To develop the best solution to a problem, you have to understand the problem’s full scope. If you have a detailed and accurate inventory, with a Concept of Operations (CONOPS) that describes the current computing environment, you can develop the best solutions, respond to potential vulnerabilities, and position emerging technologies to address any upcoming challenges. With this assessment, you will want to work with stakeholders to identify cloud-ready apps that need improvement outside of the cloud migration project, and opportunities to consolidate or retire apps.

Checklist

  • Update or create system inventory.
  • Identify opportunities for standards adoption, such as TBM.
  • Gather existing documentation on systems and architecture.

Key Questions

  • What kind of data do you have?
  • What rules and regulations are relevant to your systems?
  • What systems can we merge or retire?
  • Can we automate this kind of inventory?
  • What risks exist within your current infrastructure?

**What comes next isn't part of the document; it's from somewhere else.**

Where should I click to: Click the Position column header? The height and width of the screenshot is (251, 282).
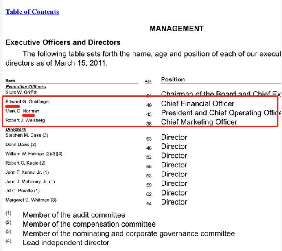[173, 79]

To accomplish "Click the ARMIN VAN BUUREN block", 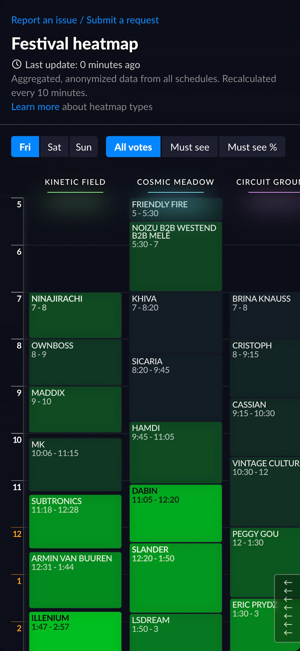I will 75,579.
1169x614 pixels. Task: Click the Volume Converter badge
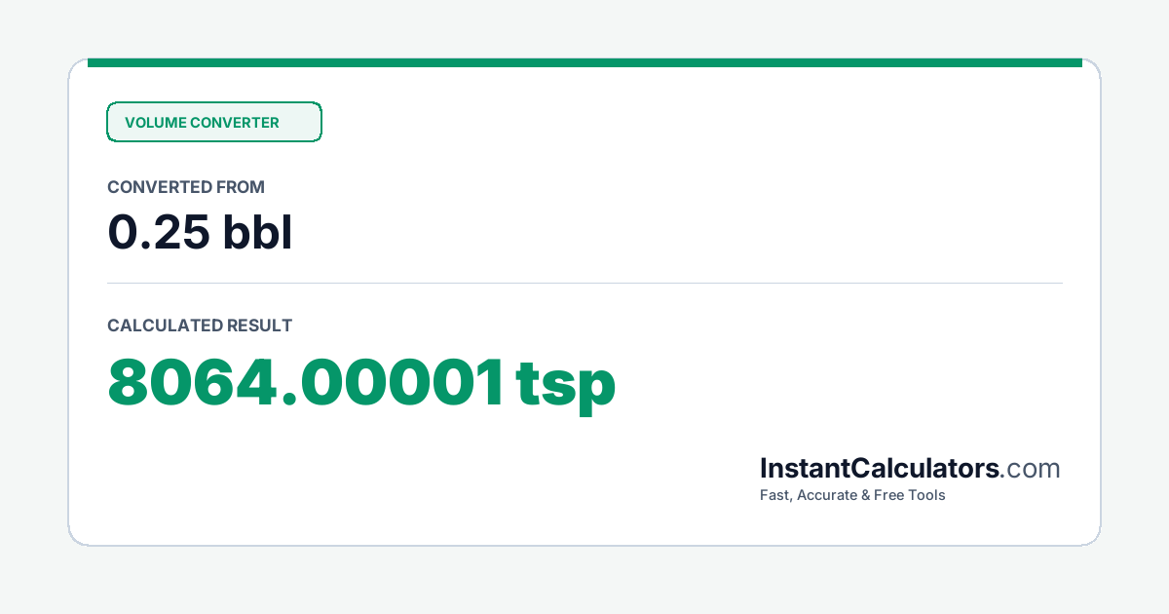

Play 5: Develop Cloud Adoption Plan

Once your agency decides that cloud adoption is appropriate, follow our CoE approach that initially concentrates best practices and subject-matter experts to jump-start adoption. The Cloud CoE has developed this cloud adoption plan that weighs opportunities and risks—and defines specific outcomes expected of cloud adoption. Here are the recommended steps to developing an effective cloud adoption plan:

  • Cloud Assessment — Planning costs, assessing architecture, and evaluating security
  • Proof of Concept — Studying solution(s), establishing a pilot, and gaining support within the organization
  • Data and App Migration — Leveraging various storage alternatives and conducting migration itself
  • Leverage Cloud Models — Exploring use of IaaS, PaaS, and SaaS cloud models as well as new cloud service patterns such as serverless computing
  • Optimization — Taking care of utilization, controlling and efficiency, and improving performance and re-engineering

Picking cloud providers can be daunting. To successfully procure cloud services, you must have clear requirements, create service-level agreements (SLA) that reflect these requirements, and measure those agreements to validate service delivery —along with their performance and remedies. To be able to decide on moving to the cloud, you must have data on measurable capabilities (e.g., quality of service, availability, and reliability). A best practice is to give the cloud service customer the tools and opportunity to make informed choices—and to gain an understanding of the service being delivered.

Checklist

Remember: Systems that are not 12-factor apps (e.g., systems with multiple persistence storages and maintaining state mechanisms) will be harder to migrate.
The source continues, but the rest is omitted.